Aug. 2, 1990 · Illinois Appellate Court · No. 5—88—0812
200 Ill. App. 3d 1068

THE PEOPLE ex rel. ANITA HARRIS, County Treasurer and Ex Officio Collector of Taxes of Jasper County, Applicant-Appellee, v. CENTRAL ILLINOIS PUBLIC SERVICE COMPANY, Objector-Appellant.

Fifth District

No. 5—88—0812

Opinion filed August 2, 1990.

*1069Thomas M. Atherton and Louis E. Miller, both of Bagley, Atherton, Clark & Miller, of Pekin, for appellant.

James G. Tomaw, State’s Attorney, of Newton, and Robert G. Grierson, of Craig & Craig, of Mattoon, for appellee.

JUSTICE RARICK

delivered the opinion of the court:

Objector, Central Illinois Public Service Company (CIPS), filed a tax objection in the circuit court of Jasper County contending that a tax levy imposed by South Muddy Township was a replacement levy for taxes previously found to be improper. The trial court found that the levy was not a replacement tax and denied CIPS’ objection.

During the years 1980-83, CIPS was involved in two real estate tax disputes with the taxing bodies of Jasper County. The first involved the assessment of CIPS’ Newton generating station and the second concerned various tax rate objections filed in response to the collector’s annual application for judgment.

Pursuant to a stipulation between CIPS, the board of review and several governmental bodies, including South Muddy Township, which had intervened, the Property Tax Appeal Board (PTAB) entered an order setting the assessed value of the Newton generating facility. The parties also agreed that the refund due CIPS would be paid in four annual installments.

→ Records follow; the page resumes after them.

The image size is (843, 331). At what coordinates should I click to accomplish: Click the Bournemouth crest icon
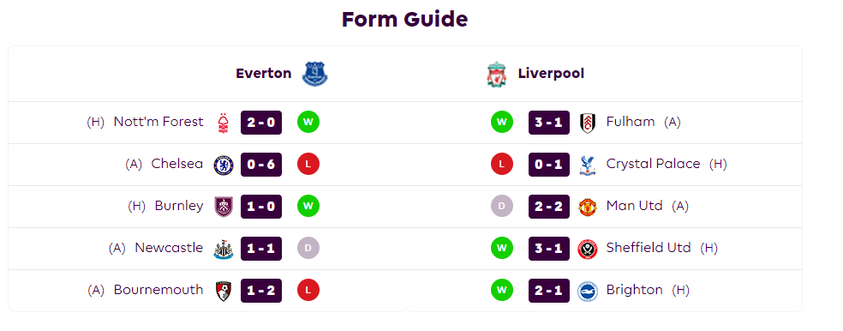[x=223, y=291]
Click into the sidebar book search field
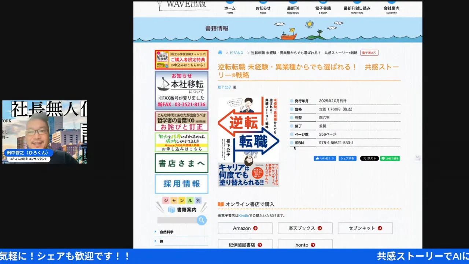 tap(177, 220)
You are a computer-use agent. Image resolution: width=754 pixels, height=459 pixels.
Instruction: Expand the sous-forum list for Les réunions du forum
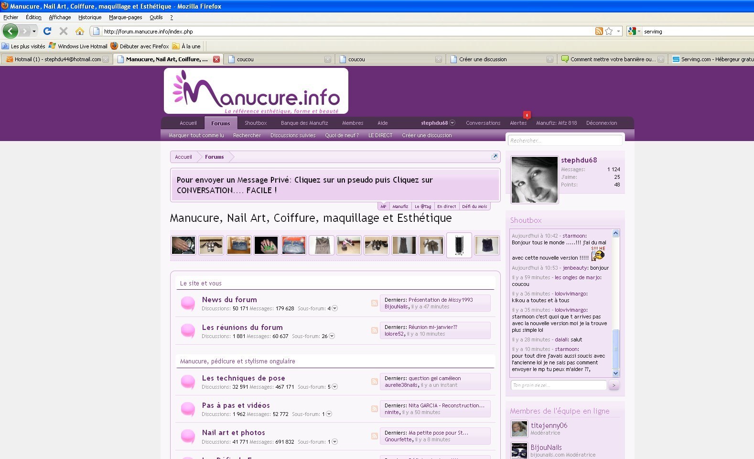tap(332, 336)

The second dispute was also resolved pursuant to a stipulation be*1070tween the parties. The circuit court’s order, based upon the stipulation, provided that the refund due CIPS would be paid in four annual installments.

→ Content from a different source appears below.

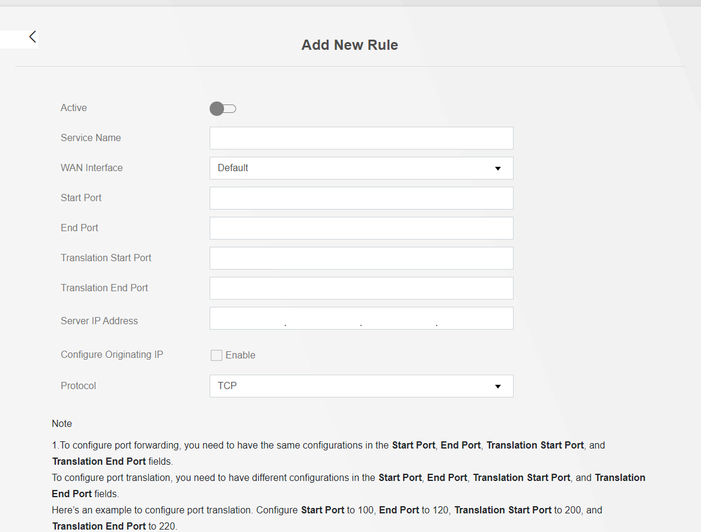Click the second octet of Server IP Address

[323, 318]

As a result of these two judgments, the total annual payment due CIPS for the two refunds was $186,000, the first installment of which was due on January 15, 1985. To pay this, the township levied an additional tax and CIPS objected, contending that it should not be required to pay its own refund. The record indicates that approximately 97% of the township’s tax revenue comes from CIPS. The township also levied an additional tax to pay the 1986 installment and again CIPS objected. The trial court ruled, inter alia, that the refund orders were judgments against the township, that the township had the authority to levy a tax to pay the judgments, and that the tax levied to pay the judgments was not intended as a replacement levy for taxes previously found improper.

On appeal, CIPS argues that the rate objection and assessment valuation refund orders are not judgments, at least not within the meaning of the above-quoted statutes, and that there is no legal authority for the township to impose the additional levy. We agree.

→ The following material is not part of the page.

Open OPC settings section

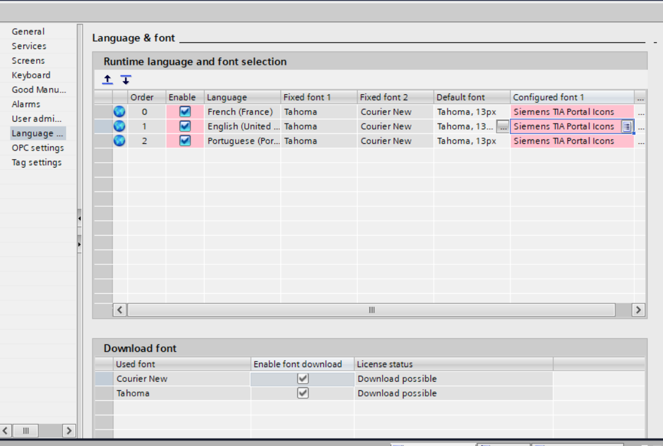[x=37, y=148]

A taxing authority must be able to show the specific authority to tax within the bounds of the statute purportedly granting the power to tax (People ex rel. Newbould v. Wabash Ry. Co. (1932), 349 Ill. 93, 181 N.E. 610) and the township maintains on appeal, as it did below, that sections 5 — 5 and 13 — 9 of the Township Law of 1874 (the Act) (Ill. Rev. Stat. 1985, ch. 139, par. 0.1 et seq.) provide the legal basis for levying the additional tax. Section 5 — 5 of the Act provides:

“In all suits or proceedings prosecuted by or against town officers, in their name of office, costs shall be recovered as in like cases between individuals. Judgments recovered against a town or against town officers in actions prosecuted by or against them, in their name of office, shall be a town charge, and when collected shall be paid to the person or persons to whom the same shall have been adjudged.” (Ill. Rev. Stat. 1985, ch. 139, par. 49.)

Section 13 — 9 of the Act provides:

“The moneys necessary to defray the town charges of each town shall be levied on the taxable property in such town in the manner prescribed in the act for raising revenue and other moneys for state and county purposes and expenses.” Ill. Rev. Stat. 1985, ch. 139, par. 125.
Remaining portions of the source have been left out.